▶ [Instructions to follow]
Every line that contains the word "computer" should be copied from the records below.

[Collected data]

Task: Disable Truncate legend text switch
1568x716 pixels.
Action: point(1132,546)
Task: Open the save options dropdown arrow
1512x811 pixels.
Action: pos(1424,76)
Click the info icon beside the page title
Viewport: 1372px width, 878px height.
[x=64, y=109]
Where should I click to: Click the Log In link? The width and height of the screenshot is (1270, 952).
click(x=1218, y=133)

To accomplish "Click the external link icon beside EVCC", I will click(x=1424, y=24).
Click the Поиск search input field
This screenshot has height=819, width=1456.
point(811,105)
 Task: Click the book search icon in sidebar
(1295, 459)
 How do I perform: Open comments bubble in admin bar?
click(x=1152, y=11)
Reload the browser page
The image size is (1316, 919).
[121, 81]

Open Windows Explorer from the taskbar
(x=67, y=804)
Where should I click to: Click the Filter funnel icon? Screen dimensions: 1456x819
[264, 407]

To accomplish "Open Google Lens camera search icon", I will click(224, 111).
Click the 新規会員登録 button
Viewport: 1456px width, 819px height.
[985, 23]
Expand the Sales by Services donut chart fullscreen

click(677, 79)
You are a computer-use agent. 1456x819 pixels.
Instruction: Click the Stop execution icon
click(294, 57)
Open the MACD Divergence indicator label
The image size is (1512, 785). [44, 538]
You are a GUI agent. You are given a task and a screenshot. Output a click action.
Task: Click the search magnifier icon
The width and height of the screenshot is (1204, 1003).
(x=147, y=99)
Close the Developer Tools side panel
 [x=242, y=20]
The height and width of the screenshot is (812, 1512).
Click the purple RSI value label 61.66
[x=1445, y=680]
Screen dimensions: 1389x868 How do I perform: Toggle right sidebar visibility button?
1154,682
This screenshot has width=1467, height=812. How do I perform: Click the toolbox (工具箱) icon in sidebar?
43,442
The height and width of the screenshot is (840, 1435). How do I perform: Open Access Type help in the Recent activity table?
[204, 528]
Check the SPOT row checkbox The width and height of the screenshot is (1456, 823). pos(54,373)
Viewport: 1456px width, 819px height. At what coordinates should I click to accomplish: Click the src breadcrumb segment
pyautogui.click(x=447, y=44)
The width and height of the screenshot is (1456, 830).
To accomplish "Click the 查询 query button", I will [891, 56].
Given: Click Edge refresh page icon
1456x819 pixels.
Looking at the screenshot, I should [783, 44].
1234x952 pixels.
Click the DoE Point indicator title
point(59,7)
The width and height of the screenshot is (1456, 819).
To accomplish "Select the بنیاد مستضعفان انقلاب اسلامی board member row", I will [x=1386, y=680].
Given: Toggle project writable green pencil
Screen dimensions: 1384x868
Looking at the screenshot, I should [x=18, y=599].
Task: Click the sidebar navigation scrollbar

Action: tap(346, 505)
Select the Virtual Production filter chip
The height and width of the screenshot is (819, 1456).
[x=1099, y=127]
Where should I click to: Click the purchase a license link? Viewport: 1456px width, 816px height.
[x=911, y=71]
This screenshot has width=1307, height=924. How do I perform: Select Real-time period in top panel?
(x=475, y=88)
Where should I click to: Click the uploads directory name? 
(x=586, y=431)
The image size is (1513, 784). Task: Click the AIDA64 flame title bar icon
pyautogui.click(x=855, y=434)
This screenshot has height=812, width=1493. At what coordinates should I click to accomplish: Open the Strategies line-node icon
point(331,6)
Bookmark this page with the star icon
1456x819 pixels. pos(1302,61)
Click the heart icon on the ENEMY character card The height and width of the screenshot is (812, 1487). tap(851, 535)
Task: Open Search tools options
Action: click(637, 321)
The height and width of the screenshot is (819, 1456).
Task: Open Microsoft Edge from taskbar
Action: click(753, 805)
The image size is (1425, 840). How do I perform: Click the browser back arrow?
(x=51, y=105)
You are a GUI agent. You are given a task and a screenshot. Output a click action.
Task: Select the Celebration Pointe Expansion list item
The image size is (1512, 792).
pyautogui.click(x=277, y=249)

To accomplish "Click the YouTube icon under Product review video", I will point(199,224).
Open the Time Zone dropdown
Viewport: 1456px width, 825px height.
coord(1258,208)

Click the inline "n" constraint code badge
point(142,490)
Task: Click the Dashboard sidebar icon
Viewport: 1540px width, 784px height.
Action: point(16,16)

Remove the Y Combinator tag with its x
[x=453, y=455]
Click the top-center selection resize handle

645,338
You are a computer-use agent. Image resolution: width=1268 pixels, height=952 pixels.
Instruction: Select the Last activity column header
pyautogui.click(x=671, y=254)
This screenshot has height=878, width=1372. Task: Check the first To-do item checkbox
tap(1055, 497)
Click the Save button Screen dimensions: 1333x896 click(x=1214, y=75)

▶ [Answer box]
You are a computer-use agent. 1456x819 pixels.
You are a computer-use agent. Image resolution: width=1268 pixels, height=952 pixels.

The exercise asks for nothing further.